What you will do: Transcribe the listing exactly as written. Leave the images out.

[Opening Material for this task section]

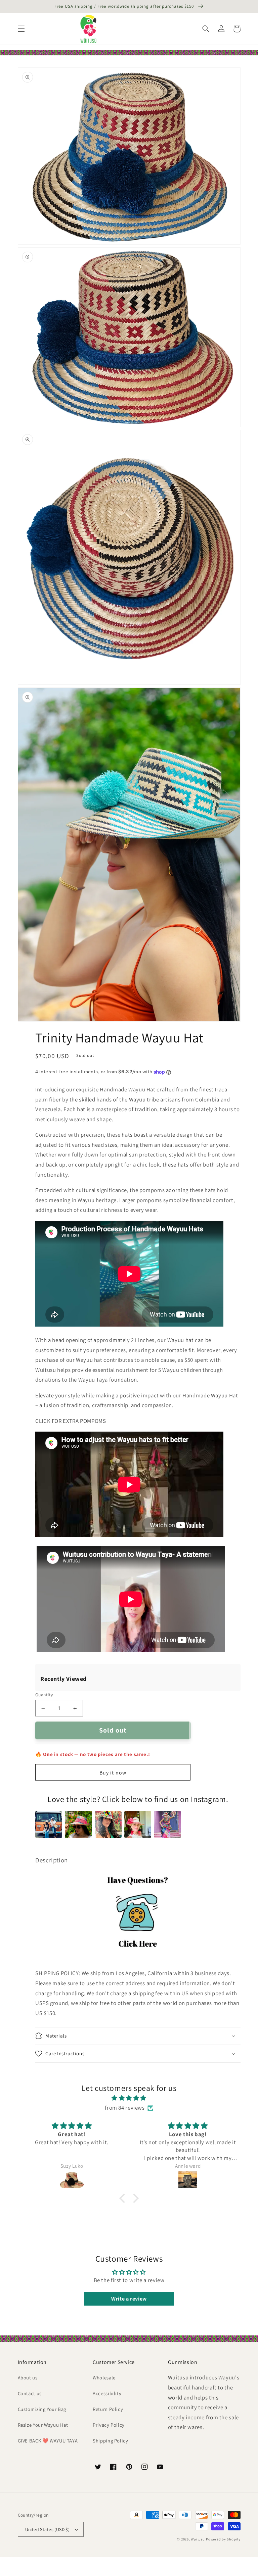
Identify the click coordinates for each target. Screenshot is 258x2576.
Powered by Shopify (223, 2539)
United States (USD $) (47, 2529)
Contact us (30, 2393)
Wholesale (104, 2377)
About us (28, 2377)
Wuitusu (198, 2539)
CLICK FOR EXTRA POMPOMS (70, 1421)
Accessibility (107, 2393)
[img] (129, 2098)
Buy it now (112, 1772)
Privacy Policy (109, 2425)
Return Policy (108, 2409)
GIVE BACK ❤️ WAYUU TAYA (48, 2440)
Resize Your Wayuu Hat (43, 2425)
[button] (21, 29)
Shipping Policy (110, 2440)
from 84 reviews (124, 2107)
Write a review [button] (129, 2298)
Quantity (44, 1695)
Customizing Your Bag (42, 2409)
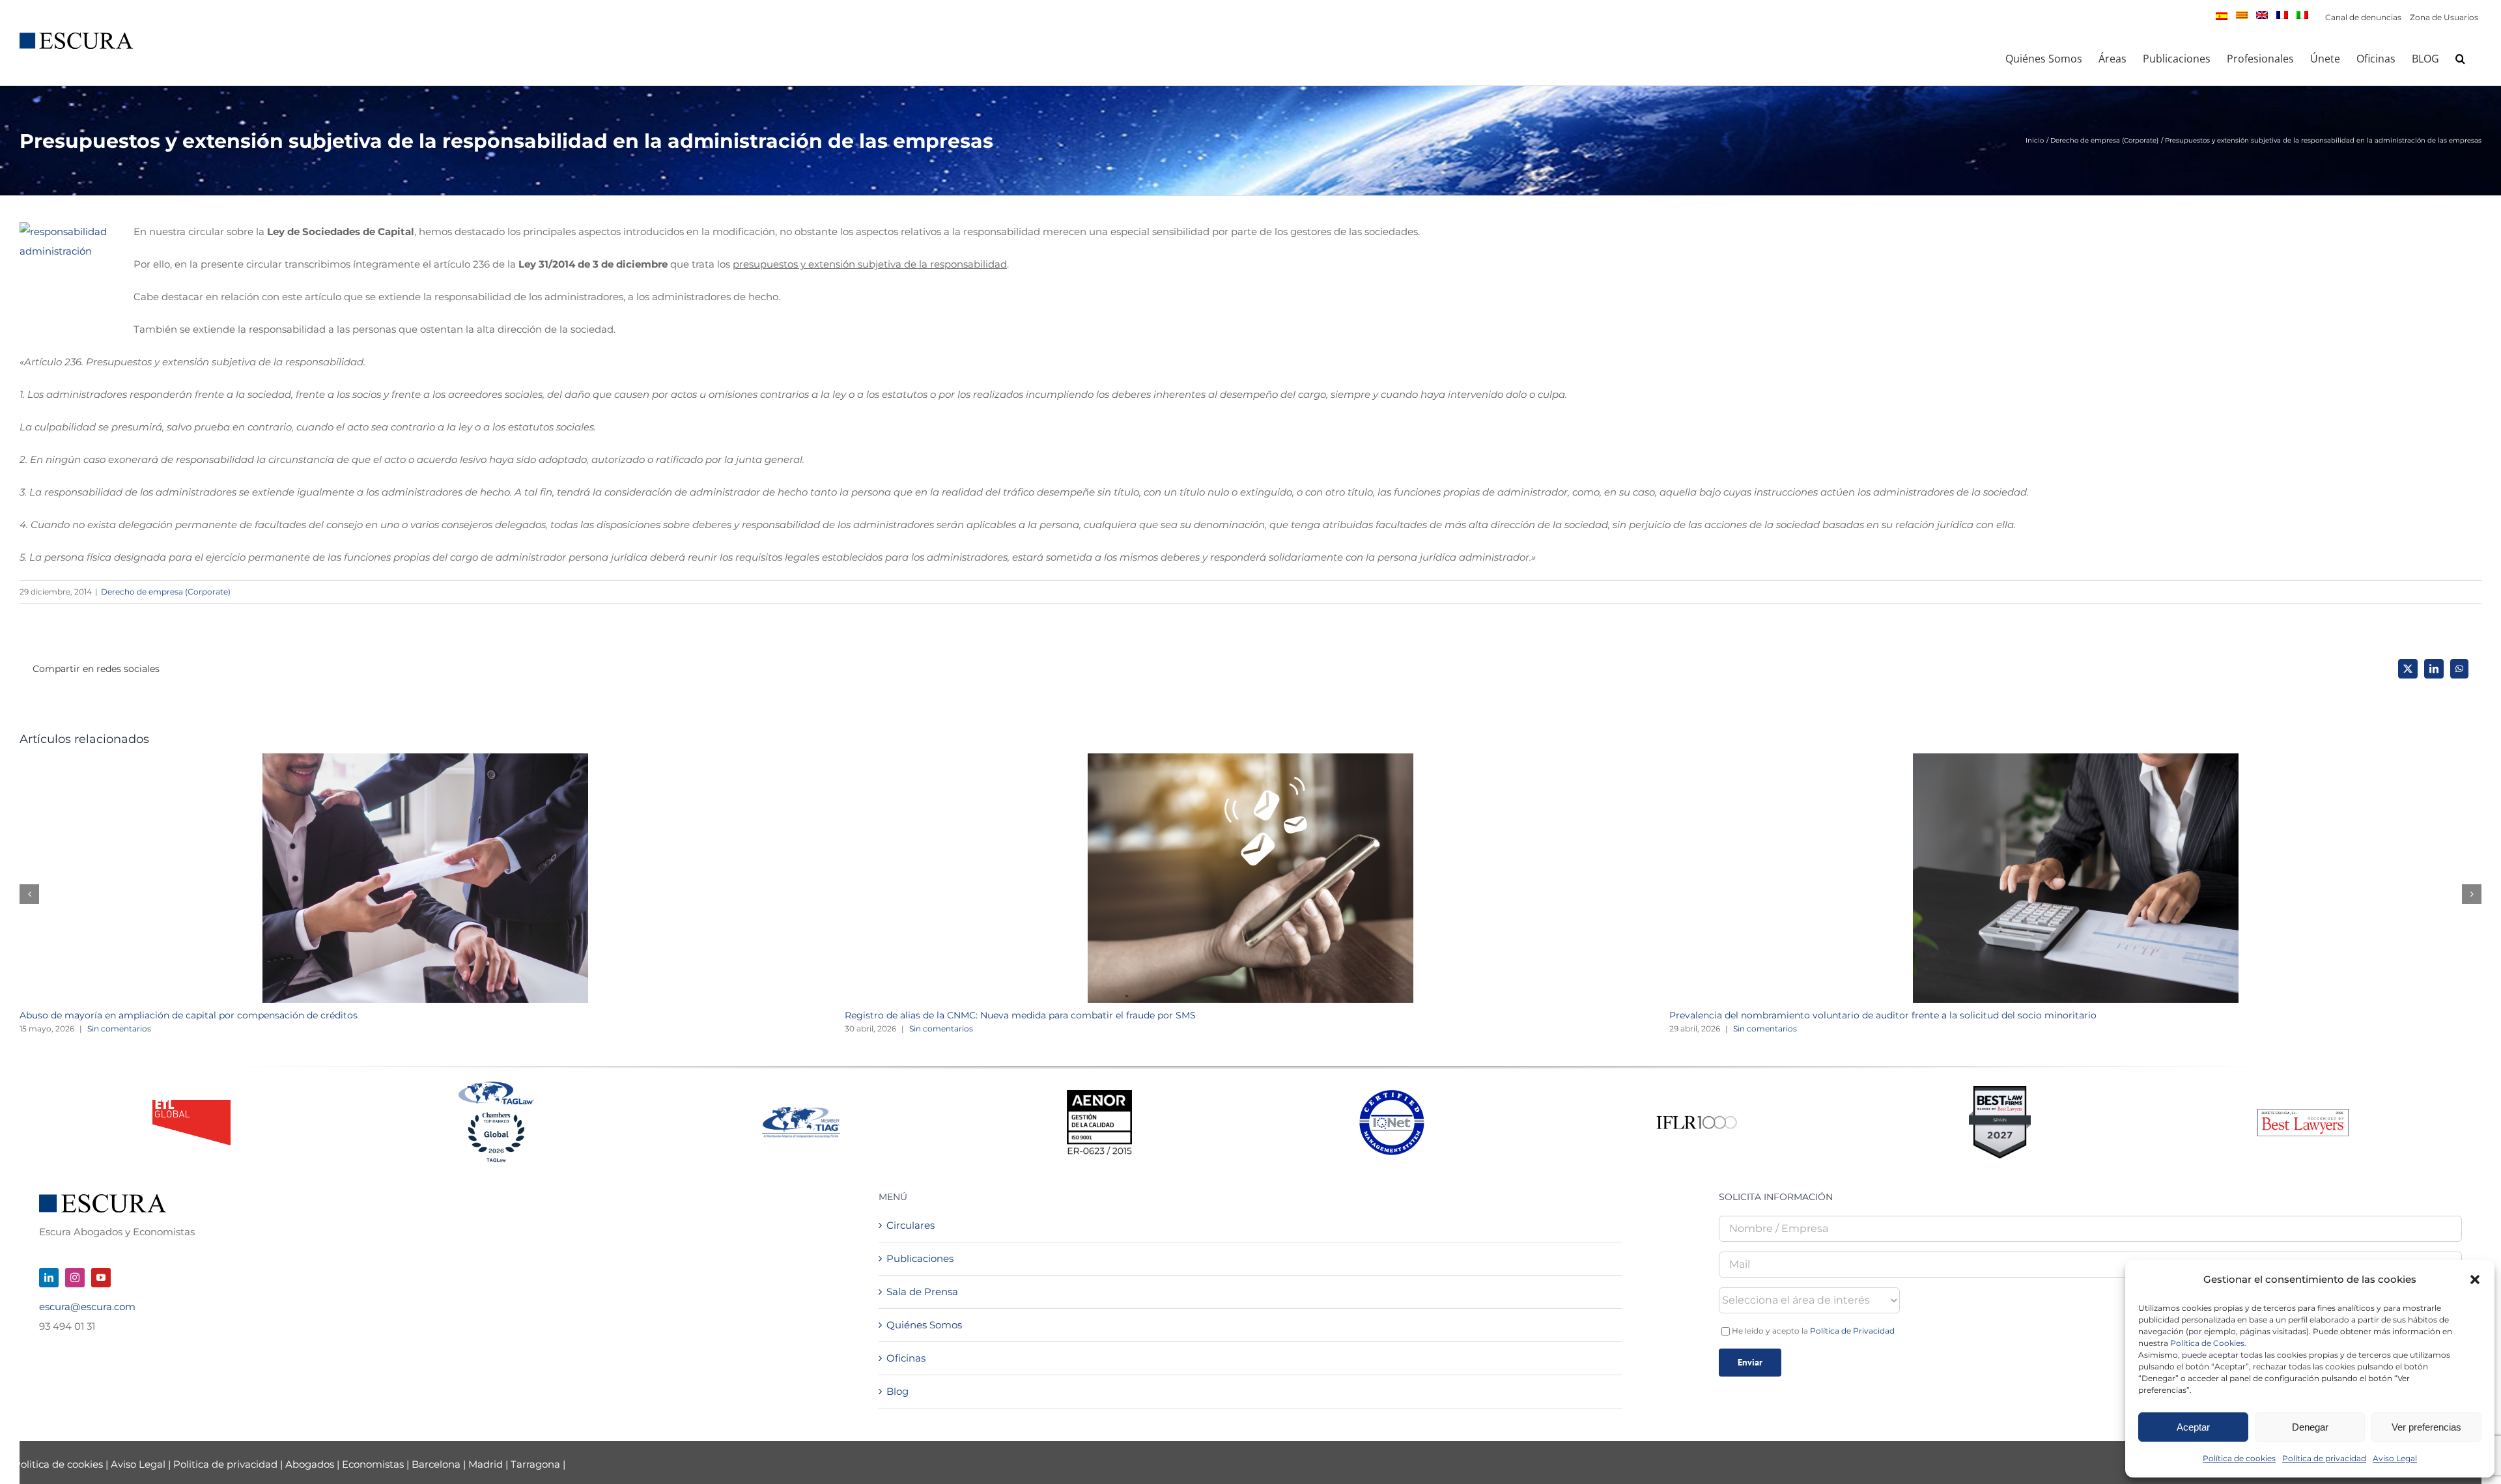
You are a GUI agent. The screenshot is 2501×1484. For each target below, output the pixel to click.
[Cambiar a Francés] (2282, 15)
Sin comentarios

[Closing Material for this task section]

Your response:
Identify the click coordinates for each target. Screenshot is 258x2576.
Powered by Shopify (223, 2539)
United States (USD $) (47, 2529)
Contact us (30, 2393)
Wholesale (104, 2377)
About us (28, 2377)
Wuitusu (198, 2539)
CLICK FOR EXTRA POMPOMS (70, 1421)
Accessibility (107, 2393)
[img] (129, 2098)
Buy it now (112, 1772)
Privacy Policy (109, 2425)
Return Policy (108, 2409)
GIVE BACK ❤️ WAYUU TAYA (48, 2440)
Resize Your Wayuu Hat (43, 2425)
[button] (21, 29)
Shipping Policy (110, 2440)
from 84 reviews (124, 2107)
Write a review [button] (129, 2298)
Quantity (44, 1695)
Customizing Your Bag (42, 2409)
You are a GUI agent. The screenshot is 2501×1484. For each target below, output the pixel to click.
[Cambiar a Francés] (2282, 15)
Sin comentarios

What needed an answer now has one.